Política / Opinião
Lula escolhe MS para agenda que aproxima agronegócio e agricultura familiar
Visita presidencial a Três Lagoas e Ponta Porã mostra o peso estratégico do Estado na produção, na indústria e na reforma agrária
23/06/2026
15:45
Tiago Botelho*
©DIVULGAÇÃO
O presidente Luiz Inácio Lula da Silva volta a Mato Grosso do Sul nesta quinta-feira (25) para uma agenda que reúne dois pilares centrais da economia e da política agrária brasileira: o agronegócio e a agricultura familiar. A visita, a segunda dele ao Estado em 2026, passa por Três Lagoas e Ponta Porã, com compromissos que dialogam diretamente com a força produtiva sul-mato-grossense.
Em Três Lagoas, Lula participa da agenda de retomada das obras da Unidade de Fertilizantes Nitrogenados III (UFN3), empreendimento considerado estratégico para o país. Em Ponta Porã, o presidente acompanha a entrega de títulos e lotes a famílias da reforma agrária no Assentamento Itamarati, um dos maiores e mais simbólicos projetos do gênero no Brasil.
À primeira vista, são compromissos distintos. Mas, vistos em conjunto, eles revelam uma estratégia clara: mostrar que o desenvolvimento do campo brasileiro não depende de um único modelo produtivo. Em Mato Grosso do Sul, grandes cadeias do agronegócio, pequenos produtores, assentamentos, indústria, logística e exportação convivem dentro de uma mesma realidade econômica.
A retomada da UFN3 tem peso nacional. O Brasil ainda depende fortemente da importação de fertilizantes, insumo essencial para a produção agropecuária. Ao recuperar uma obra paralisada por anos, o governo tenta reduzir essa dependência, fortalecer a indústria nacional e ampliar a competitividade do setor produtivo. Para Três Lagoas e região, a expectativa também passa pela geração de empregos, movimentação econômica e atração de novos investimentos.
Se em Três Lagoas a agenda olha para a cadeia industrial ligada ao agronegócio, em Ponta Porã o foco será a agricultura familiar. A entrega de títulos e lotes no Assentamento Itamarati busca garantir segurança jurídica às famílias assentadas, ampliar o acesso ao crédito, estimular a produção de alimentos e fortalecer comunidades que têm papel importante no abastecimento regional.
Esse contraste é justamente o ponto político mais relevante da visita. Lula busca sinalizar que o campo brasileiro não precisa ser tratado como espaço de oposição entre grandes e pequenos produtores. Ao contrário, a agenda em Mato Grosso do Sul indica que desenvolvimento econômico e inclusão social podem ser trabalhados de forma conjunta, desde que haja investimento, regularização, infraestrutura e diálogo.
Mesmo enfrentando resistência em parte do setor produtivo, o governo federal tem tentado ampliar sua presença no campo por meio do Plano Safra, do crédito rural e da retomada de obras estruturantes.
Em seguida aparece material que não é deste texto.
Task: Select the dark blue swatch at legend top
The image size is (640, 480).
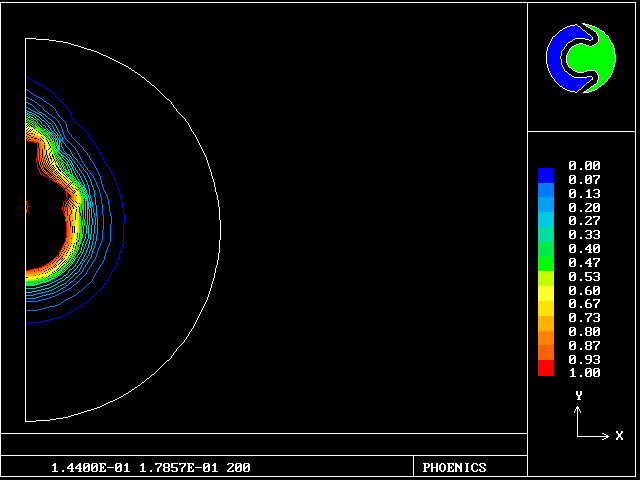Action: (545, 175)
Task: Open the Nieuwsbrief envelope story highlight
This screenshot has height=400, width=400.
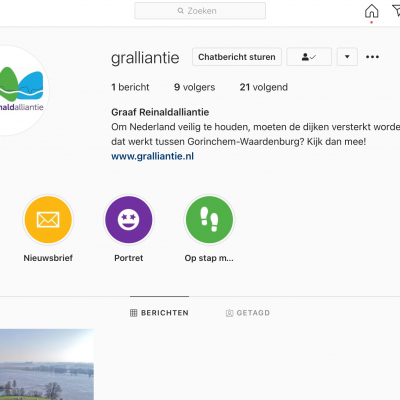Action: pos(48,220)
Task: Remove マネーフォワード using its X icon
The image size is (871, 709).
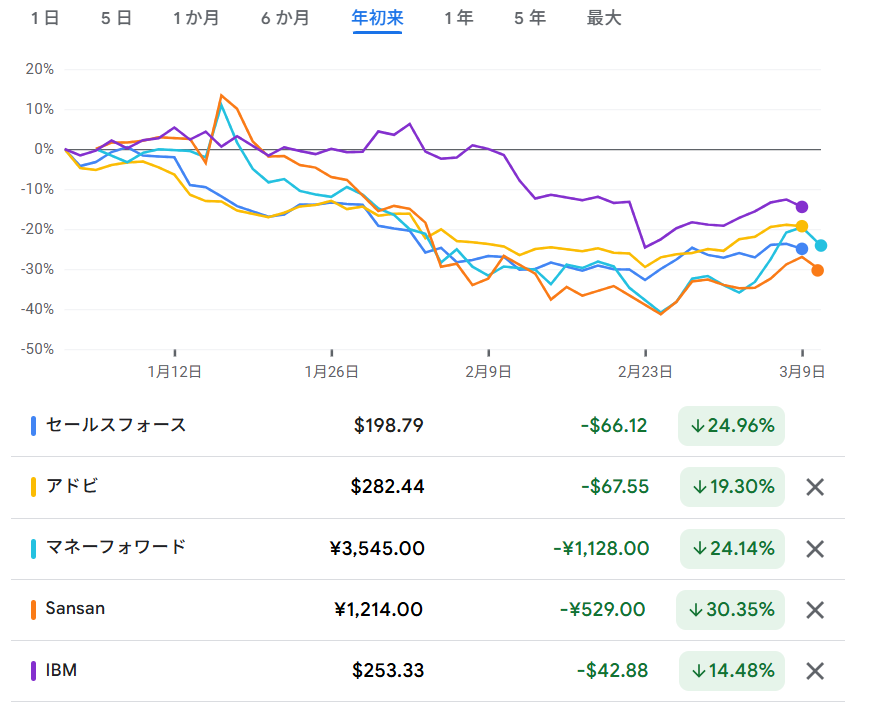Action: point(816,548)
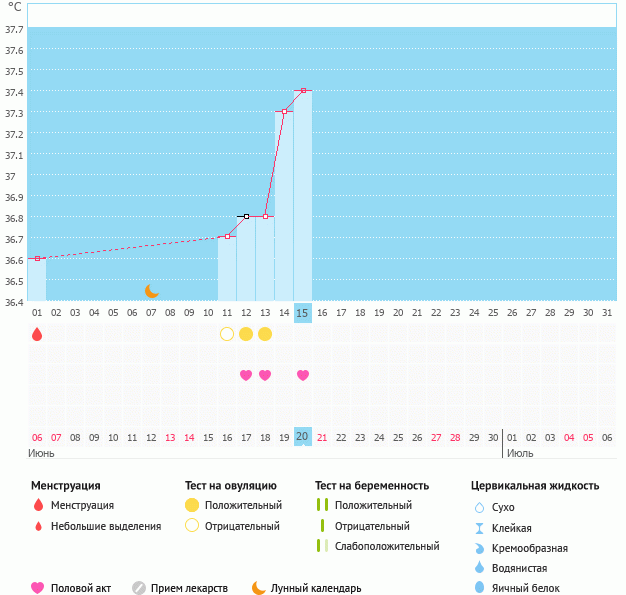Click the Яичный белок legend drop icon
Screen dimensions: 626x595
479,588
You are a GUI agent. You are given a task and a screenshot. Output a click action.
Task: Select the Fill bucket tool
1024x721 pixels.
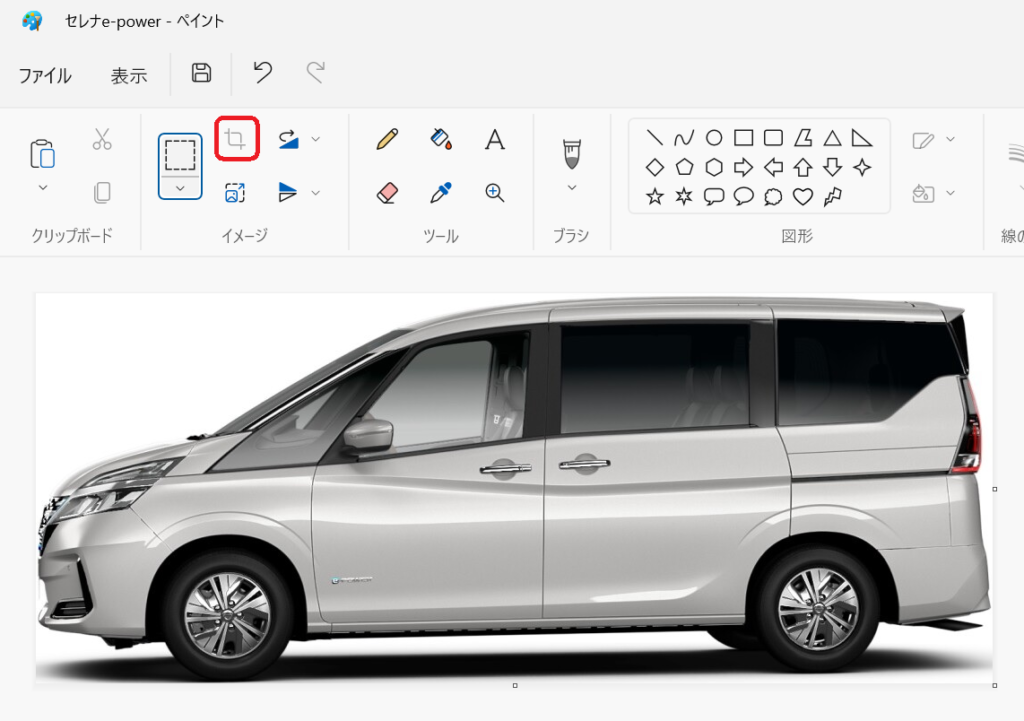tap(441, 139)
Em um Estado que bate recordes de produção e exportação, a visita presidencial também funciona como gesto de aproximação com uma das bases mais importantes da economia nacional.
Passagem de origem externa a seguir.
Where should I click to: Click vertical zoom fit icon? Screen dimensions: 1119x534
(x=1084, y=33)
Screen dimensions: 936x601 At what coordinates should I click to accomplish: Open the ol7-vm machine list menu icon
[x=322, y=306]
Mato Grosso do Sul ocupa posição estratégica nesse debate. O Estado combina produção agropecuária forte, avanço industrial, localização logística relevante e histórico de grandes projetos de reforma agrária. Essa combinação faz do território sul-mato-grossense uma vitrine para políticas públicas que buscam conciliar produtividade, desenvolvimento regional e inclusão.
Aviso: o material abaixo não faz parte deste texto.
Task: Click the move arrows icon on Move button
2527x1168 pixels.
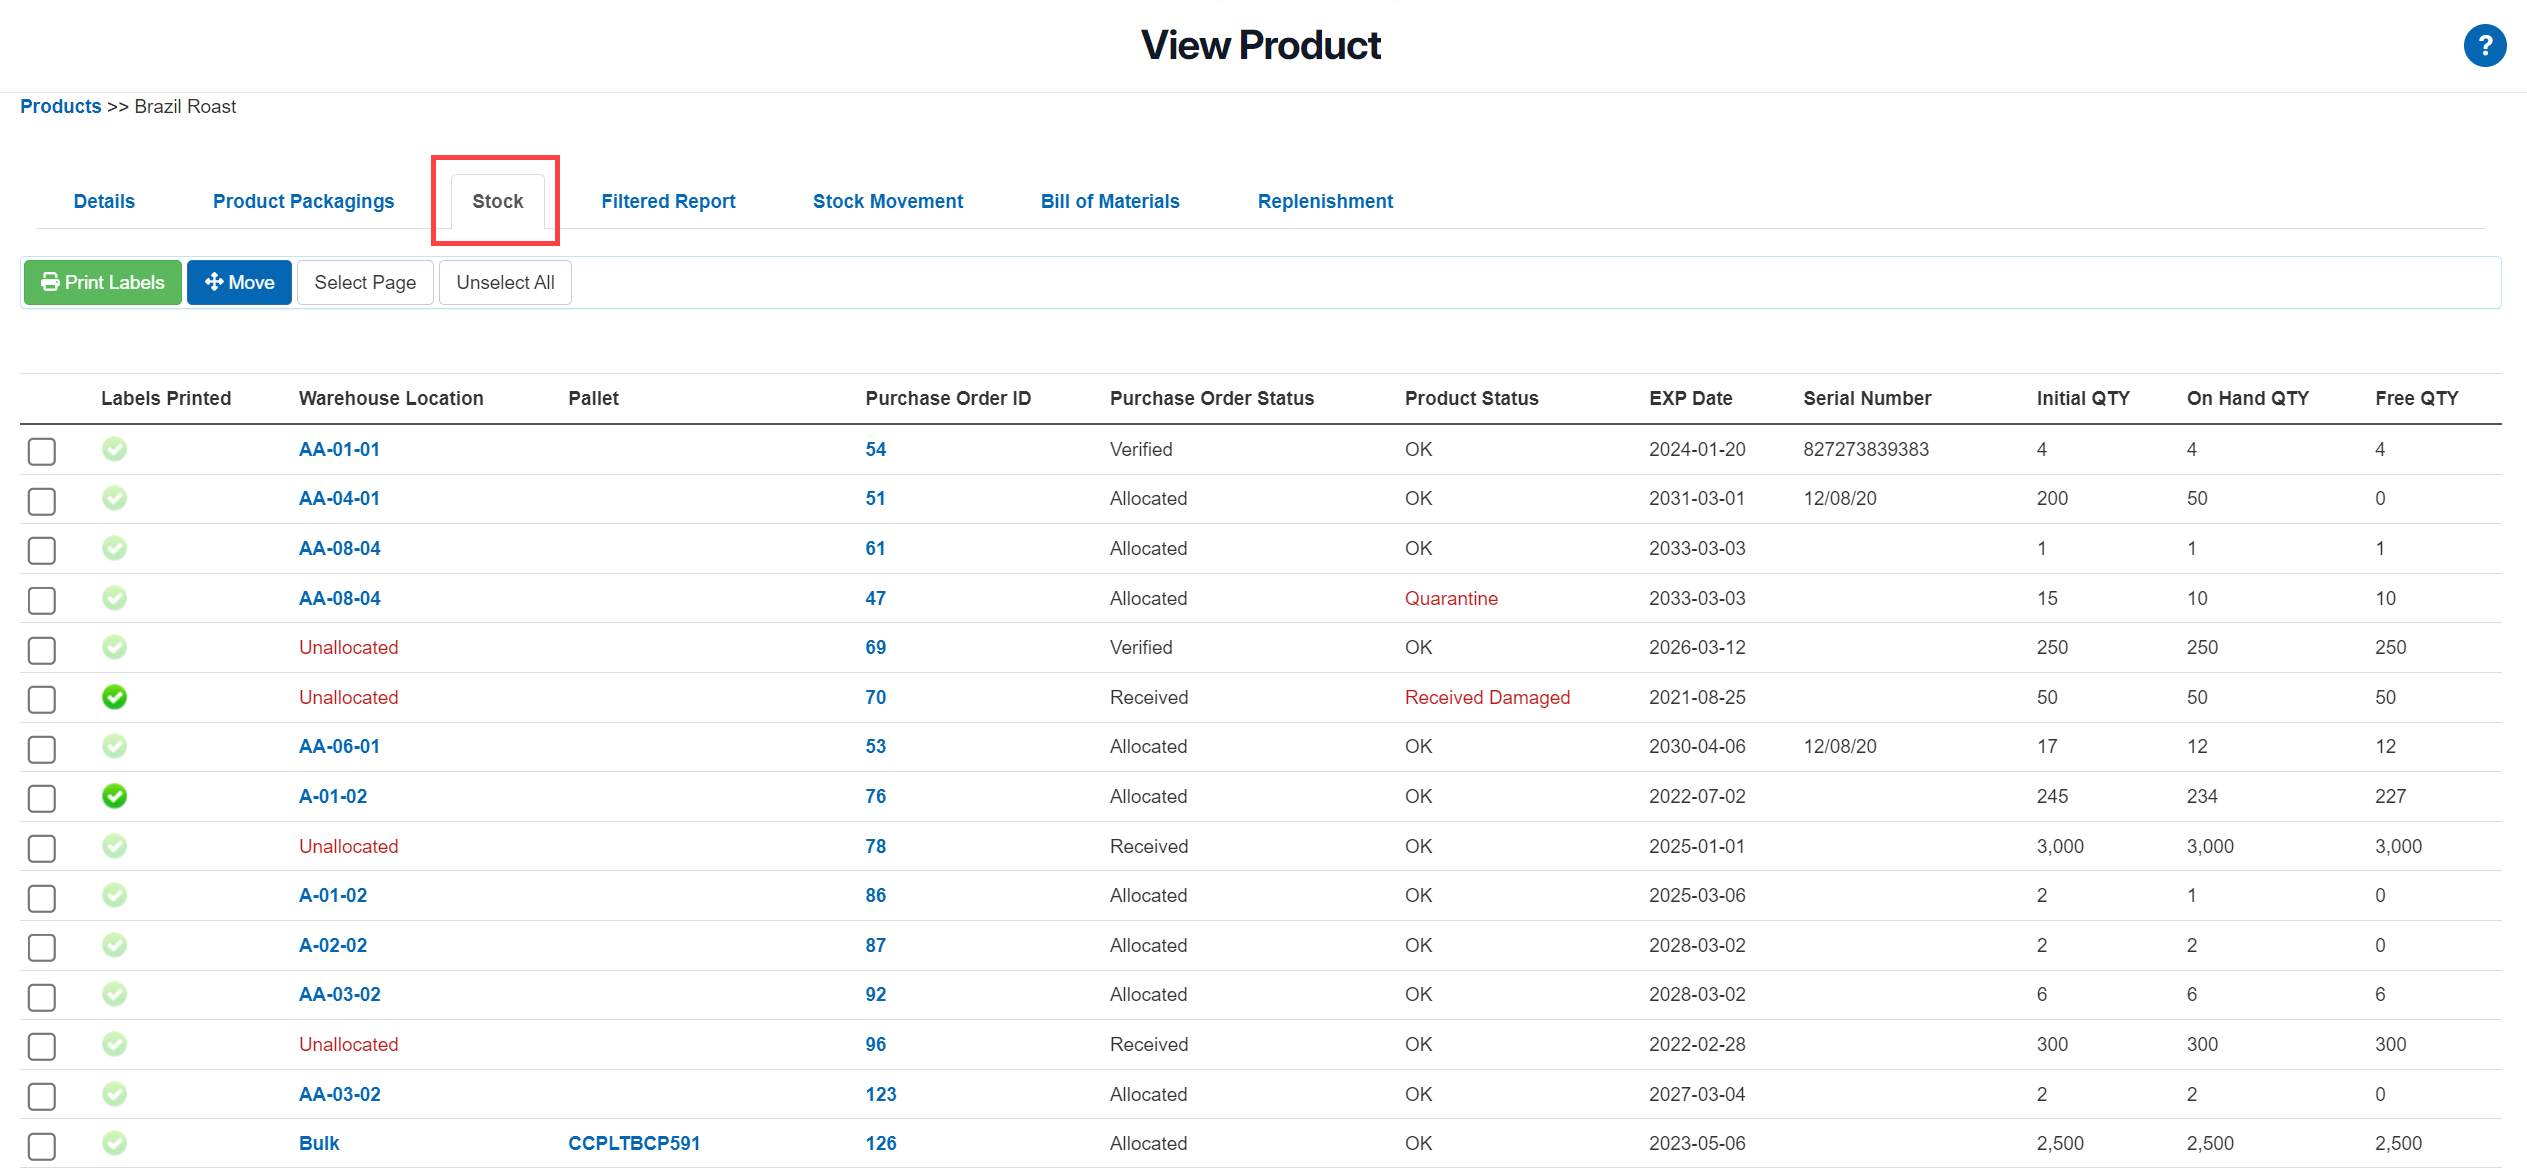Action: 213,283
A escolha do Estado, portanto, não é casual. Poucos lugares representam tão bem a diversidade do campo brasileiro. Aqui, o agronegócio empresarial movimenta exportações, empregos e tecnologia, enquanto a agricultura familiar ajuda a sustentar comunidades, produzir alimentos e manter viva uma parte essencial da economia rural.
Ao reunir UFN3 e Assentamento Itamarati na mesma agenda, Lula envia uma mensagem política: o futuro do campo brasileiro passa pela convivência entre diferentes formas de produção. Mato Grosso do Sul, nesse contexto, aparece como exemplo concreto de que crescimento econômico e justiça social não precisam caminhar em lados opostos.
A visita presidencial também reforça o protagonismo sul-mato-grossense no cenário nacional. Mais do que um compromisso administrativo, a agenda coloca o Estado no centro de uma discussão decisiva para o país: como produzir mais, depender menos do exterior, garantir renda no campo e incluir famílias que historicamente ficaram à margem das grandes decisões econômicas.
No fim, a resposta à pergunta inicial é direta: Lula escolheu Mato Grosso do Sul porque o Estado sintetiza os desafios e as possibilidades do campo brasileiro. Aqui, agronegócio, agricultura familiar, indústria e reforma agrária não são temas abstratos. São parte da vida real, da economia e do futuro de milhares de famílias.